=== Passage shown ===

P. López:

P. López: "Training is the engine of change and professionalisation"

06th October 2022 - News

Having trained and motivated staff is one of the monumental challenges that many farms face. To achieve it, it is essential to develop training programs that convey all the knowledge necessary to carry out farm work, as well as the importance and magnitude of the pork industry. We discussed these issues with Pedro López, the Agricultural Engineer and Development Director of 333 Academy.

First, what is the work team's importance within a farm?
People are the most important asset on a farm since they are the ones who carry out all the day-to-day tasks and supervise the proper functioning. The staff ranks first in importance on a farm, even before designing it, since you have to know what work team you are going to count on. Not only are people important, they are essential. When talking about business success, it is vital to put staff first. They are everything.

How does the staff's attitude and training influence farm productivity?
Attitude and training may seem intangible when assessing how it influences farm productivity or that it is not important to invest in them, but people are the ones who provide a competitive advantage. Attitude is much more important than experience because the attitude is had or not, but experience can be gained. The desire to improve and learn is key, and that is achieved through continuous training. Attitude and training are synonymous with efficiency, and that leads to a direct growth in the results.

What training should pig farm staff have?

=== Stored data ===

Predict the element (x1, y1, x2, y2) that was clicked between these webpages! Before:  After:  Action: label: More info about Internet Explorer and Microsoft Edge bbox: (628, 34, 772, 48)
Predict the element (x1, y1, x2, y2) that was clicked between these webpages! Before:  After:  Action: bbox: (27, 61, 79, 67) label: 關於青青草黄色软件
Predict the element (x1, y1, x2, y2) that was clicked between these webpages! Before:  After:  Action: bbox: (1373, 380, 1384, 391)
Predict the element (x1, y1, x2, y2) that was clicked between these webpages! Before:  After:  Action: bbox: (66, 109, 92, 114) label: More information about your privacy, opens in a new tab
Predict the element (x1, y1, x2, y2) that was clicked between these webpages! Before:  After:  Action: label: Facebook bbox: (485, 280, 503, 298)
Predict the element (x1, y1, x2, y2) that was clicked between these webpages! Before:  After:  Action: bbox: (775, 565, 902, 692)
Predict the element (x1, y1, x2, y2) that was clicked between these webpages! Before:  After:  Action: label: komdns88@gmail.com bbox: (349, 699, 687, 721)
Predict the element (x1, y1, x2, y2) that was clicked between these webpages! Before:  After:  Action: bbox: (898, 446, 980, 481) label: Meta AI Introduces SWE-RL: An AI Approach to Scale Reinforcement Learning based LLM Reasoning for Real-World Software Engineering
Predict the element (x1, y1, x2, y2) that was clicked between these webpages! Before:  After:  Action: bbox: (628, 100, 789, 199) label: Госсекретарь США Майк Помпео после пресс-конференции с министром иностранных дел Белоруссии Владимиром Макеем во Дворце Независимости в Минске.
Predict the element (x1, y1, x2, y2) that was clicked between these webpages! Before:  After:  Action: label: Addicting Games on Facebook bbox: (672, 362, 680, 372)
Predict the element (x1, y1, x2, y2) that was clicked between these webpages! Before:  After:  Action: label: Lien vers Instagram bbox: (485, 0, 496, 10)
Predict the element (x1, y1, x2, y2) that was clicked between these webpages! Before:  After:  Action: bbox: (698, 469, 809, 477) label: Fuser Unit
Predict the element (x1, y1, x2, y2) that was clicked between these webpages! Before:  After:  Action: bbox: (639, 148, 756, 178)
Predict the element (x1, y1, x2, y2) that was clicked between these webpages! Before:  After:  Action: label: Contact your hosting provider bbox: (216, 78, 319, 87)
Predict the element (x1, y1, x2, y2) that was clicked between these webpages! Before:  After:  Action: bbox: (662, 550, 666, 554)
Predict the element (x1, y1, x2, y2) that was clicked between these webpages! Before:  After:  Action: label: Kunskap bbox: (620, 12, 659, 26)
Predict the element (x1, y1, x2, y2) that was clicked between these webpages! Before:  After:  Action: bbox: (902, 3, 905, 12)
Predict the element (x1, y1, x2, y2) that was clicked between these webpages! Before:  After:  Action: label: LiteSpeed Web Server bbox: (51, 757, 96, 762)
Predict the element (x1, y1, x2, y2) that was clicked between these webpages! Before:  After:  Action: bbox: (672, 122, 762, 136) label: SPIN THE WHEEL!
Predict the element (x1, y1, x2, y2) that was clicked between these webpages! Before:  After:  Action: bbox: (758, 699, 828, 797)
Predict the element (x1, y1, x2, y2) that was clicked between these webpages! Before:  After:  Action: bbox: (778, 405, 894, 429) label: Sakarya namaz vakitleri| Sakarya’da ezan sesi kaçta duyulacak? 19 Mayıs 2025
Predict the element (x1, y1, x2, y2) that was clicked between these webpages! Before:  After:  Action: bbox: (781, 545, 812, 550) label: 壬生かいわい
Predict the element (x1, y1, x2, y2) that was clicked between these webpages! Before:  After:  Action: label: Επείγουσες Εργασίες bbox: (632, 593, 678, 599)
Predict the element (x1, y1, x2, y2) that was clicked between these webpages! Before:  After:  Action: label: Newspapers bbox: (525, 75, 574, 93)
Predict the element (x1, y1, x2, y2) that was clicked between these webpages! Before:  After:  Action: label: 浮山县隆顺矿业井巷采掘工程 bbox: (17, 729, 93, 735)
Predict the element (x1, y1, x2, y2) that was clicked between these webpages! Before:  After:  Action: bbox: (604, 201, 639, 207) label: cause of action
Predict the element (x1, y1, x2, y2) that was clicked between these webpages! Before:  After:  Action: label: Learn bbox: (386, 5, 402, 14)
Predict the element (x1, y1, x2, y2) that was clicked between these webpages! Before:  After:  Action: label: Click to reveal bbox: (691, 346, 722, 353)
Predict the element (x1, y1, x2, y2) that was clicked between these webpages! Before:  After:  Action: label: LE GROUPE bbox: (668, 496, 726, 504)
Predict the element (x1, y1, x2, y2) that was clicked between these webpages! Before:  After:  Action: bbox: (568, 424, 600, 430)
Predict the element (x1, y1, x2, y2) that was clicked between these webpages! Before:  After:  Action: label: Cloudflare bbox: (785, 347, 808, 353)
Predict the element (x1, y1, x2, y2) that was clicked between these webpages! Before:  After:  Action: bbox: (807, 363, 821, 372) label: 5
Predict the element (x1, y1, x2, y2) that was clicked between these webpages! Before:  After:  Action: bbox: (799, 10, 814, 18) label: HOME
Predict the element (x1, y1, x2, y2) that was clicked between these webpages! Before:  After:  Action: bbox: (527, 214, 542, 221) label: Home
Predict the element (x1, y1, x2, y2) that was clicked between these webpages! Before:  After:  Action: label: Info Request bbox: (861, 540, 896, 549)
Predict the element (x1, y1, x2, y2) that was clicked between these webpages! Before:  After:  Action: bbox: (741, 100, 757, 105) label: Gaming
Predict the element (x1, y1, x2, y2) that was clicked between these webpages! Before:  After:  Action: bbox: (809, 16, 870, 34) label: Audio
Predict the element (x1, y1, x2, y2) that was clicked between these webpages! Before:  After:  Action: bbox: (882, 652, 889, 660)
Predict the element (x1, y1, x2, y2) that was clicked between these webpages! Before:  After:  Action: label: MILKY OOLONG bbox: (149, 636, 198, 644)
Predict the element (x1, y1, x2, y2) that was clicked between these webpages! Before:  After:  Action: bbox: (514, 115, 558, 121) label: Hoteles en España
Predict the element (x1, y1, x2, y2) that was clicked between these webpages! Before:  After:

===

» Set task A
Update the interview with Pedro López from "How does the" up to and including "farm staff have?", replacing "continuous training" with "ongoing training".
» Set task B
Based on the interview with Pedro López, decide whether each statement agrees with it. Answer yes or no, and quote the words that decide it. (i) Pedro López is the Development Director of 333 Academy. (ii) Experience counts for more than attitude. (iii) Staff come after the farm's design in importance.

» Exercise answer A
How does the staff's attitude and training influence farm productivity?
Attitude and training may seem intangible when assessing how it influences farm productivity or that it is not important to invest in them, but people are the ones who provide a competitive advantage. Attitude is much more important than experience because the attitude is had or not, but experience can be gained. The desire to improve and learn is key, and that is achieved through ongoing training. Attitude and training are synonymous with efficiency, and that leads to a direct growth in the results.

What training should pig farm staff have?

» Exercise answer B
(i) Yes: "the Agricultural Engineer and Development Director of 333 Academy."
(ii) No: "Attitude is much more important than experience."
(iii) No: "The staff ranks first in importance on a farm, even before designing it."